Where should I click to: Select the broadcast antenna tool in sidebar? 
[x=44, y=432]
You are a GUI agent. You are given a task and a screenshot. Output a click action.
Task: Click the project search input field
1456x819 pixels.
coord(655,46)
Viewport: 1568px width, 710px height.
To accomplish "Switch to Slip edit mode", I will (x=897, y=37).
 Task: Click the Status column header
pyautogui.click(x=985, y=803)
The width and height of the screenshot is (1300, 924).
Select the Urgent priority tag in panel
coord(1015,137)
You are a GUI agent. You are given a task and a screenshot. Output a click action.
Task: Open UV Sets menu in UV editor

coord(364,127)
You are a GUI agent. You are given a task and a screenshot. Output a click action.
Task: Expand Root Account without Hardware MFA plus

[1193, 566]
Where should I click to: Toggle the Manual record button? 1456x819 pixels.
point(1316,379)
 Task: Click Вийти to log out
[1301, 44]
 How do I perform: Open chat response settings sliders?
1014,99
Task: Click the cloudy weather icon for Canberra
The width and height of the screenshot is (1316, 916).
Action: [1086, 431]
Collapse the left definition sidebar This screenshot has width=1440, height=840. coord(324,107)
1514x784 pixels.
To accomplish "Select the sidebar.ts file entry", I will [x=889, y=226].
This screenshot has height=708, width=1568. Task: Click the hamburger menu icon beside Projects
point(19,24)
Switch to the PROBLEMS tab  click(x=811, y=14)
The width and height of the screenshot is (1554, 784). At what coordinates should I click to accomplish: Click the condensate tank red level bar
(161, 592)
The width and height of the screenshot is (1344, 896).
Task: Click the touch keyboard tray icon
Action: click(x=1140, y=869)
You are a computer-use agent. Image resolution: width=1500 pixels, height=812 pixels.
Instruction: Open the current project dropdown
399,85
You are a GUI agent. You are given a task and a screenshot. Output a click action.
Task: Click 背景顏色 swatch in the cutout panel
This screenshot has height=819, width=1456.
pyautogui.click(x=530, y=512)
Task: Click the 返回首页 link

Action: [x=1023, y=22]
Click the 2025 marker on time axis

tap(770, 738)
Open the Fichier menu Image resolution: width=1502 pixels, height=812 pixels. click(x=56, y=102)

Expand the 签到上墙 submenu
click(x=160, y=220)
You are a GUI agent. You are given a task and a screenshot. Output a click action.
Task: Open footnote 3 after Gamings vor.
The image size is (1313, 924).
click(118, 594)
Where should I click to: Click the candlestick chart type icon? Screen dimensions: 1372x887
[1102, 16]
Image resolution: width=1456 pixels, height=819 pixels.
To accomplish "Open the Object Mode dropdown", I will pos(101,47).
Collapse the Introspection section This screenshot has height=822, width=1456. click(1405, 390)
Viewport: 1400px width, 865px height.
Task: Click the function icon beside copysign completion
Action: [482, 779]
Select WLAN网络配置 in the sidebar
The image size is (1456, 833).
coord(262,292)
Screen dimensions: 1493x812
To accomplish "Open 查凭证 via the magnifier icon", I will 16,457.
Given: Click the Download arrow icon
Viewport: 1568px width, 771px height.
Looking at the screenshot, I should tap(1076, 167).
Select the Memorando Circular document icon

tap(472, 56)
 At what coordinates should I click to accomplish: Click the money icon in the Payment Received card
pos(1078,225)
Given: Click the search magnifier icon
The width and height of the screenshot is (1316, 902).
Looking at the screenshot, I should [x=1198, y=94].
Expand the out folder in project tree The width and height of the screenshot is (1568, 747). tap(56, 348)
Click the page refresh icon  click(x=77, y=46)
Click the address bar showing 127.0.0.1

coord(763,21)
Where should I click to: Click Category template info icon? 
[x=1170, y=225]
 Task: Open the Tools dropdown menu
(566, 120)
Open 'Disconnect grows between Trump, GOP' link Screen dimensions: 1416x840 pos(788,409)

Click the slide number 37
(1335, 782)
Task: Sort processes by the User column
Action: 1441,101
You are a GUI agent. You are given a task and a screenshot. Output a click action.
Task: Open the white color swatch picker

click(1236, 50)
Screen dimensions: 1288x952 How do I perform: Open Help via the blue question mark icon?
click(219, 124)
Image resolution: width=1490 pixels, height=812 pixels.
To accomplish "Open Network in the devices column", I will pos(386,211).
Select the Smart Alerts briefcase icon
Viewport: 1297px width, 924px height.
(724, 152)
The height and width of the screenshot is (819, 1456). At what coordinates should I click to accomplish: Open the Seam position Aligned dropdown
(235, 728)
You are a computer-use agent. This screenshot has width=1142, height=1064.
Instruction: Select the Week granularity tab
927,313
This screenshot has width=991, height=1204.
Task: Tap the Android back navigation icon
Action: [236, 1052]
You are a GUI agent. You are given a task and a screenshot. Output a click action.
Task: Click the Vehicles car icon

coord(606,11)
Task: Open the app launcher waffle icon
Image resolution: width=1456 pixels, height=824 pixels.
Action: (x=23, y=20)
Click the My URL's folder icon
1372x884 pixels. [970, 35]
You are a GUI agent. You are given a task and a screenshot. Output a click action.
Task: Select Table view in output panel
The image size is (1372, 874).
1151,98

* _EXERCISE PROMPT_
Going through the records above, count the lines that include the word "search". Give the number alone.

* _SOLUTION BELOW_
2